SOURCE PASSAGE
DURBAN, South Africa (5 December, 2011)_The chief of the U.N. agency on climate change described the annual global warming summit as a giant effort to write “a global business plan for the planet”.
“That is a mammoth undertaking,” Christiana Figueres, Executive Secretary at the UNFCCC, said yesterday at the closing plenary of Forest Day 5, held alongside the 17th Conference of the Parties (COP) in Durban, South Africa. The task at hand is to “bring down mitigation (costs) quickly, increase adaptation and resilience quickly and accept that the existence of poverty around the world is completely unacceptable in this day and age,” she said.
Countries under the United Nations Framework Convention on Climate Change (UNFCCC), which now number 194 countries, have met annually since 1995 to discuss ways to reduce greenhouse gases concentration in the atmosphere and slow global warming. This year, negotiators have struggled to determine what will happen after the Kyoto Protocol, the existing climate treaty that exempts developing countries from having legally-binding emission cut targets, expires in 2012.

INFORMATION SUPPLIED
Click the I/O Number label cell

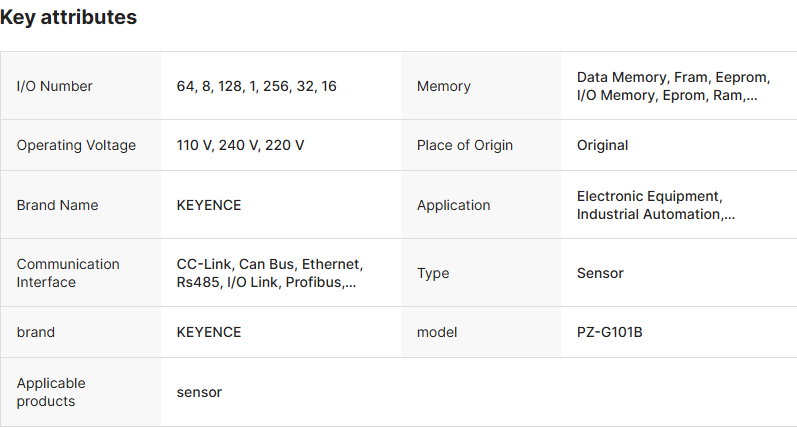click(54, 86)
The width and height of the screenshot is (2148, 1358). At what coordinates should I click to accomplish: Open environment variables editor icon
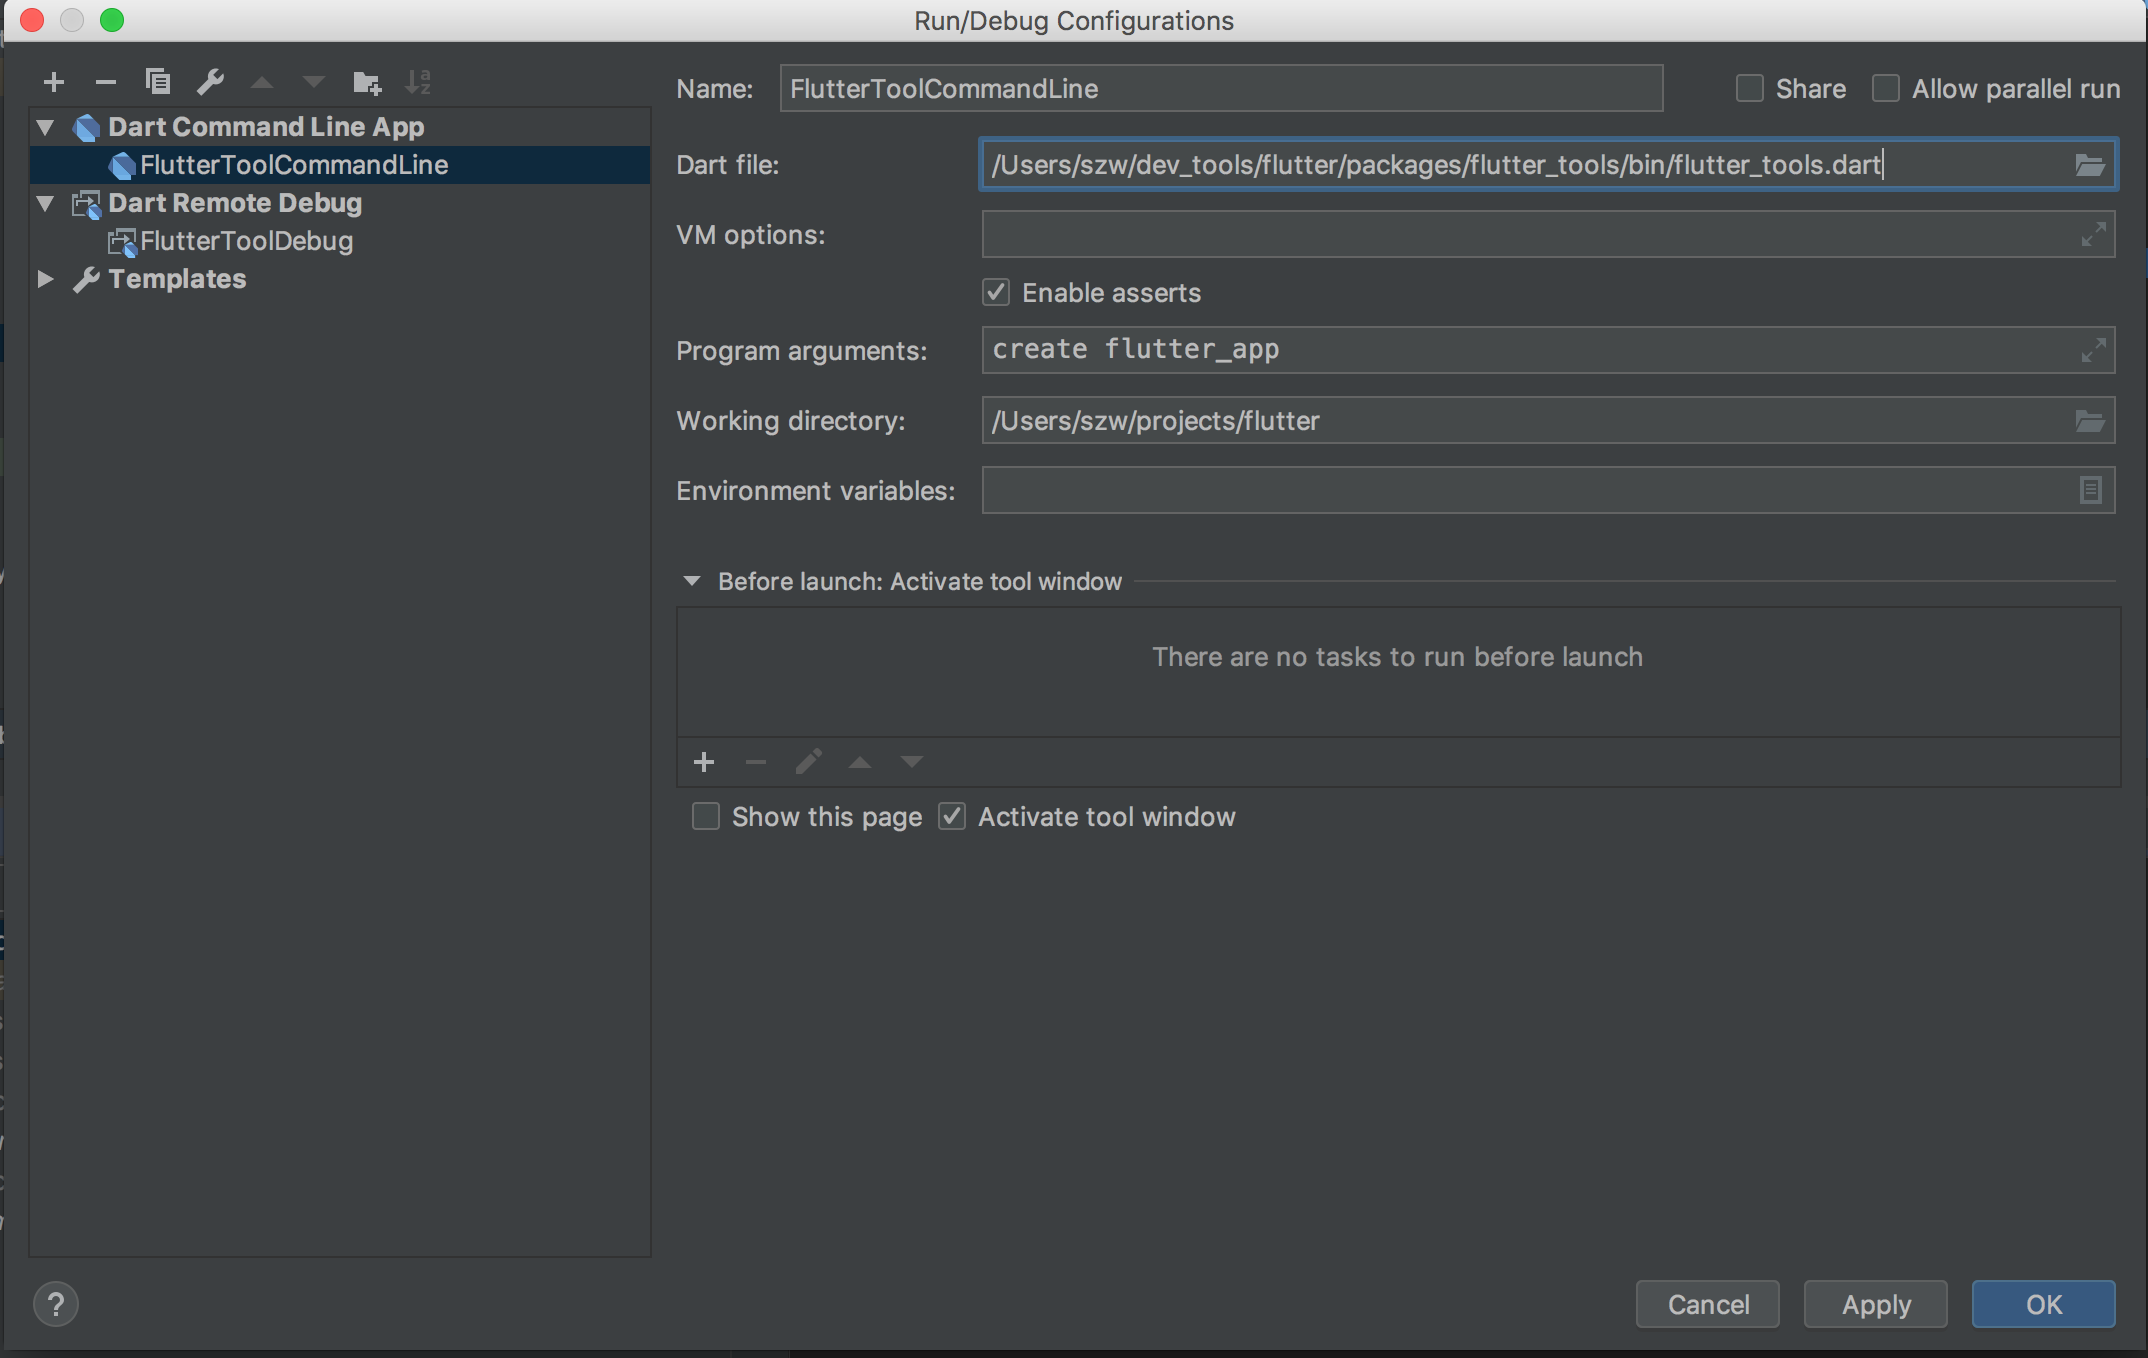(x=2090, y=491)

JOB
Copy out the whole article above on the Durban climate summit, word for word.

RESULT
DURBAN, South Africa (5 December, 2011)_The chief of the U.N. agency on climate change described the annual global warming summit as a giant effort to write “a global business plan for the planet”.
“That is a mammoth undertaking,” Christiana Figueres, Executive Secretary at the UNFCCC, said yesterday at the closing plenary of Forest Day 5, held alongside the 17th Conference of the Parties (COP) in Durban, South Africa. The task at hand is to “bring down mitigation (costs) quickly, increase adaptation and resilience quickly and accept that the existence of poverty around the world is completely unacceptable in this day and age,” she said.
Countries under the United Nations Framework Convention on Climate Change (UNFCCC), which now number 194 countries, have met annually since 1995 to discuss ways to reduce greenhouse gases concentration in the atmosphere and slow global warming. This year, negotiators have struggled to determine what will happen after the Kyoto Protocol, the existing climate treaty that exempts developing countries from having legally-binding emission cut targets, expires in 2012.